M. Mikati s’exprimait lors d’une visite qu’il a rendue en compagnie de son allié Mohammad Safadi, ministre des Finances, à l’ancien chef du gouvernement Omar Karamé, dont le fils, Fayçal, est également membre du cabinet. Visite de démarchage, si l’on ose dire, puisque M. Karamé ne s’est pas privé de sermonner à distance le général Aoun sur la question de l’électricité, tout en l’encensant, lui et son gendre, Gebran Bassil, pour leur « patriotisme ».
À côté des petites manœuvres, il y a aussi d’un tantinet plus grandes. La visite vespérale suivie d’un dîner hier du président de la République, Michel Sleiman, à Moukhtara, entre probablement dans ce cadre. Certes, le chef de l’État rendait la pareille à Walid Joumblatt qui avait été reçu par lui la semaine dernière à Beiteddine. Il n’empêche que cet échange de visites survient au moment où le chef du PSP s’affiche au sein du gouvernement comme étant le principal pourfendeur de la politique aounienne et ce sont ses prises de position qui avaient contribué il y a quelques jours à geler le Conseil des ministres en attendant d’hypothétiques rabibochages. De là à dire que le « front » anti-Aoun au sein du gouvernement s’élargit et se renforce, il n’y a qu’un pas que l’on peut aisément franchir.

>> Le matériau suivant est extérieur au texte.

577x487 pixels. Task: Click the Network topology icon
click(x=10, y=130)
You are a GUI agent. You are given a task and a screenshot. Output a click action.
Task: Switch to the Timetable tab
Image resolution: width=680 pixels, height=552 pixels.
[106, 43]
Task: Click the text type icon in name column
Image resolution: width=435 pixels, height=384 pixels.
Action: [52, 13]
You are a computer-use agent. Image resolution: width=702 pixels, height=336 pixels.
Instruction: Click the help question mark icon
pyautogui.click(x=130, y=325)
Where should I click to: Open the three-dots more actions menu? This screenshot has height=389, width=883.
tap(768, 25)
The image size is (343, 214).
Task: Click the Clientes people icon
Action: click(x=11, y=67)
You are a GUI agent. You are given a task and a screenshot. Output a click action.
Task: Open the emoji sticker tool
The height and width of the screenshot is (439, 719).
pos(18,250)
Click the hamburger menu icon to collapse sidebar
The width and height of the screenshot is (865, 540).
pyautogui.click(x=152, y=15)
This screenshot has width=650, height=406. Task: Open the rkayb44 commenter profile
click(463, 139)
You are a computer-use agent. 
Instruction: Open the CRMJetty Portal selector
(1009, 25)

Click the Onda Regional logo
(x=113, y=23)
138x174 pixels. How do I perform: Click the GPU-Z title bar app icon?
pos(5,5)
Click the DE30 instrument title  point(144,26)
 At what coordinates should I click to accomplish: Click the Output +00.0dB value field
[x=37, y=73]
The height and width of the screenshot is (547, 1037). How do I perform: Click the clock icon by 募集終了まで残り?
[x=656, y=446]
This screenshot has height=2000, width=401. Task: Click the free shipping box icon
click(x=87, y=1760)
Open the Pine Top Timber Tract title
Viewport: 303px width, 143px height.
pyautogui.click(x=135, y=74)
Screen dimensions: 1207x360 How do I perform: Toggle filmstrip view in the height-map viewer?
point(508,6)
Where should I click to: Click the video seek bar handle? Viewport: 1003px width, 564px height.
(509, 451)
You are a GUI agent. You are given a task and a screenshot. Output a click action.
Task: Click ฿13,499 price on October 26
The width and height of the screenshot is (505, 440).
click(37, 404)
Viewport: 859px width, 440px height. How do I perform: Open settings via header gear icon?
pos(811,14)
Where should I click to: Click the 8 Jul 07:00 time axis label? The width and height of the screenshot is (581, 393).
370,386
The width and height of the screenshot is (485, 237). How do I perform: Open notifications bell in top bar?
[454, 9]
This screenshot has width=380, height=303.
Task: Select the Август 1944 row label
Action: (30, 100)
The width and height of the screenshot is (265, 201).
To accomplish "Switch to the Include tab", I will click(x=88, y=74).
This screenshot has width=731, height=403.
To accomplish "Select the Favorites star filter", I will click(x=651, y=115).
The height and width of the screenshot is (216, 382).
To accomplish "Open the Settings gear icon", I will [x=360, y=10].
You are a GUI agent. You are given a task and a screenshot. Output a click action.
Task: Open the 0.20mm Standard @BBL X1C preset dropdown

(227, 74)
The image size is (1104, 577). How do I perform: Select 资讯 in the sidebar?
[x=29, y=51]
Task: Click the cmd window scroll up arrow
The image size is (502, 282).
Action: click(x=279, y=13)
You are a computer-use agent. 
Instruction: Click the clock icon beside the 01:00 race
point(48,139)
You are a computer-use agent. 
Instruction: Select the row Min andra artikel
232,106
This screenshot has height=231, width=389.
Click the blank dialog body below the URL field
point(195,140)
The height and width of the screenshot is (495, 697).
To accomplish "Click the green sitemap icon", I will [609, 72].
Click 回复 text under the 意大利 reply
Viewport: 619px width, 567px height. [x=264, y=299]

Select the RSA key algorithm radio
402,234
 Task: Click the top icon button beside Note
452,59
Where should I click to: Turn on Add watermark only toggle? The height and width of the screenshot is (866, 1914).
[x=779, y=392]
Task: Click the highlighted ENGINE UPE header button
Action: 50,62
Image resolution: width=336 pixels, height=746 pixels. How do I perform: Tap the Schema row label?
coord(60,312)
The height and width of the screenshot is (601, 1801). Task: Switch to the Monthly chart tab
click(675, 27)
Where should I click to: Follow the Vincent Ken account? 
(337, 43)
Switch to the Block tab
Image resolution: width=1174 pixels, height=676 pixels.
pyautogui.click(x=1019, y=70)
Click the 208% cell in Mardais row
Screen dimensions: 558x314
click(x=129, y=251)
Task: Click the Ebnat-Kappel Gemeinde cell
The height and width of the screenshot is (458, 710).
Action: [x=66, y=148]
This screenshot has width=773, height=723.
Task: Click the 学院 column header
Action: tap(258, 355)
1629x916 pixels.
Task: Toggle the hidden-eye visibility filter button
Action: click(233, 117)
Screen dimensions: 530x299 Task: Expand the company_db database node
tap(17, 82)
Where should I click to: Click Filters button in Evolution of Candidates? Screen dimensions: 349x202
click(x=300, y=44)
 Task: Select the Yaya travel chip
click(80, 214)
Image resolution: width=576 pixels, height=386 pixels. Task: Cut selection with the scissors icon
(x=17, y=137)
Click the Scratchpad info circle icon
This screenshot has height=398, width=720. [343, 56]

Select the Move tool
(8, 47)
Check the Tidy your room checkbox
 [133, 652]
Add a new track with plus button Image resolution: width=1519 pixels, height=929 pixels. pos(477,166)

Dans le registre des (très) petites manœuvres, il convient de signaler par ailleurs la performance signée hier par le ministère des Affaires étrangères à propos de la question syrienne. Le ministre Adnane Mansour avait assisté samedi à la réunion du Conseil de la Ligue qui avait notamment porté sur la situation en Syrie. Dans un premier temps, le Liban n’a pas réagi à la déclaration – franchement critique à l’égard de Damas – publiée par le secrétariat général de la Ligue à la suite de cette réunion. Ce n’est qu’hier soir, c’est-à-dire des heures après la virulente réaction officielle syrienne, que le palais Bustros s’est manifesté, dans ce qui ressemble à une pâle imitation de la copie voisine.
Tout comme Damas, Beyrouth a, en effet, considéré que les termes de la déclaration étaient sans rapport avec la teneur des discussions du Conseil et noté que la réunion s’était terminée sur un accord aux termes duquel il ne devait pas y avoir de communiqué au nom des ministres qui y participaient.
La partie acrobatique (ou schizophrène, si l’on préfère) consistait pour le Liban à s’aligner dans les faits sur la position syrienne – en suggérant que la déclaration de la Ligue n’engage pas les ministres –, tout en évitant, au contraire cette fois-ci de Damas, de critiquer expressément ce texte.
Encore un trou de serrure par lequel passe la diplomatie libanaise.